### Tasks to perform
• a. Repeat the album review between "Still boasting the" and "feats of musicianship.", inclusive, and swap "mountain" for "hill".
• b. Pick up the Gloss Drop review after its last sentence and keep writing it.

### Text under study
--- START ---
When Tyondai Braxton announced last year that he was leaving Battles, the virtuosic math-rock super-group he fronted for six years, fans were left wondering if the band would remain the same sort of mind-boggling blitzkrieg. Four years after its monumental Mirrored LP, the NYC outfit drops its second, Gloss Drop, and answers the query with a commanding "Yes"—and "No."
Still boasting the locomotive power of drummer John Stanier and the painstakingly intricate melodic work of multi-instrumentalists Ian Williams and Dave Konopka, Battles' 12-song record remains as complex and alien as its previous output, if not more so. The massive "Africastle" provides an ideal gateway into Gloss Drop: You've got to climb a mountain of polyrhythmic drum patterns and interwoven melodic tapestries to arrive on the same plane as this album's heady material. "Futura"'s robo-funk, the unexpected time shifts in the bustling "Wall Street," and the slow-developing clusterfuck that is "White Electric" are all equally unprecedented feats of musicianship.
--- END ---
### Provided material
--- START ---
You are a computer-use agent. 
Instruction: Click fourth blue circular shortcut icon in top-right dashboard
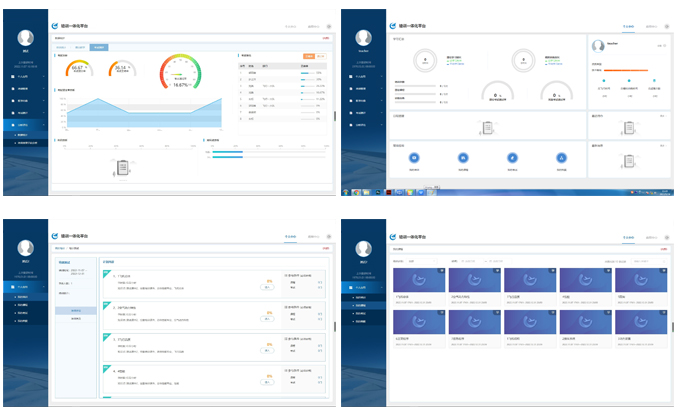click(560, 157)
--- END ---
### Responses per task
• a.
Still boasting the locomotive power of drummer John Stanier and the painstakingly intricate melodic work of multi-instrumentalists Ian Williams and Dave Konopka, Battles' 12-song record remains as complex and alien as its previous output, if not more so. The massive "Africastle" provides an ideal gateway into Gloss Drop: You've got to climb a hill of polyrhythmic drum patterns and interwoven melodic tapestries to arrive on the same plane as this album's heady material. "Futura"'s robo-funk, the unexpected time shifts in the bustling "Wall Street," and the slow-developing clusterfuck that is "White Electric" are all equally unprecedented feats of musicianship.

• b.
But that's hardly new for Battles. It's on the tropically infused bounce of "Ice Cream," the metallic churn of "My Machines," and the practically radio-ready "Sweetie & Shag"—when the trio creates its own hyper-real pop with vocalists Matias Aguayo, Gary Numan, Kazu Makino, and Yamantaka Eye—that Gloss Drop reveals a new sound. Despite (or maybe because of) the absence of Braxton, Battles has soldiered on into new musical territory, and discovered a place that is simultaneously confrontational and inviting, esoteric and playful, technical and infectious—and very, very good.